Even that fact isn’t as glamorous as it sounds. Conditions have improved, but as little as three years ago, companies were sometimes unable to fully cover travel and lodging expenses for their crews, and even when that wasn’t the case, local transportation and meals still came out of the reporter’s pocket. By contrast, ESPN sends reporters to South America to chase a story about Luis Suarez hitting a referee. You might think that bringing up mainstream media isn’t fair. It’s true; there's no comparison.
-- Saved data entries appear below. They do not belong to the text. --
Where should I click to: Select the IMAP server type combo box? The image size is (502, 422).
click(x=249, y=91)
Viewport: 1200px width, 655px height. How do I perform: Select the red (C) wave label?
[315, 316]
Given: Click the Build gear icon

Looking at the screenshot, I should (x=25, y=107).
The root of that difference is often given in a prosaic formula: there just isn’t enough money. It’s a convenient refrain, but is it really the answer to every volunteer problem? Moritz Zimmermann claimed that the solution was to grow the scene as a whole in order to have enough wealth to spread around. Hellstrand agrees but goes further in his analysis:

“Well, there's a truth in what he's saying. With money comes more incentive for writers to do their best. With writers doing their best the organization will see what good amount of content can come out. So obviously it's a factor. But not the whole factor. The matter is also in the development of the scene itself; both in what we have seen, and will come in the future. Five years ago we didn't have as many live-streamed events, nor video-on-demand to each and every match. The audience had to rely on the writers.
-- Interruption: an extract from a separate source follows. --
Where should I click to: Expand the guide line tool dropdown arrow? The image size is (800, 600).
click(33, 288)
“Now it's more or less standard that you only flip on your favourite streaming platform and see what's up. The deep-going interest in the scene does not seem to be there. People want entertainment -- not informative content surrounding the business side of things, or analysis of a game or similar.”

I ask whether he agrees with Malystryx’s statement that eSports journalism doesn’t exist yet. “Oh, it exists,” he replies. “It just depends on how you define journalism. Tony Harcup says journalism ‘is a method of inquiry and literary style that aims to provide a service to the public by the dissemination and analysis of news and other information.’ So it's there, but we can't expect it to be as developed and polished as sports or political journalism since it hasn't been around that long, nor are there means for organization to invest heavily in a five-star editorial staff.”

Both points are true, and indeed they’ve become the fulcrum of many defenses of the news scene’s past and current state. If one thing can tell us anything, is that more money generally means more improvement. Already sites are ramping up the degree to which writers are rewarded. And with eSports becoming larger, mainstream publications are more likely to take an interest, again expanding the market. This is a poor prediction. It means nothing in the here and now, when aspiring eSports writers, like freelance journalists everywhere, must offer up their work for free before they can hope to make a penny from their jobs.

There is one more question, the easiest one. What do you know for sure?

“Esports is a beautiful phenomenon, and it has developed so much over the years. And it will continue to grow, and I'm sure there will be more than just one ten-million-dollar event for esports in the future, and it will build more bridges and have countless caring and passionate people finding themselves and their organizations flower and grow into something true, fair and important.”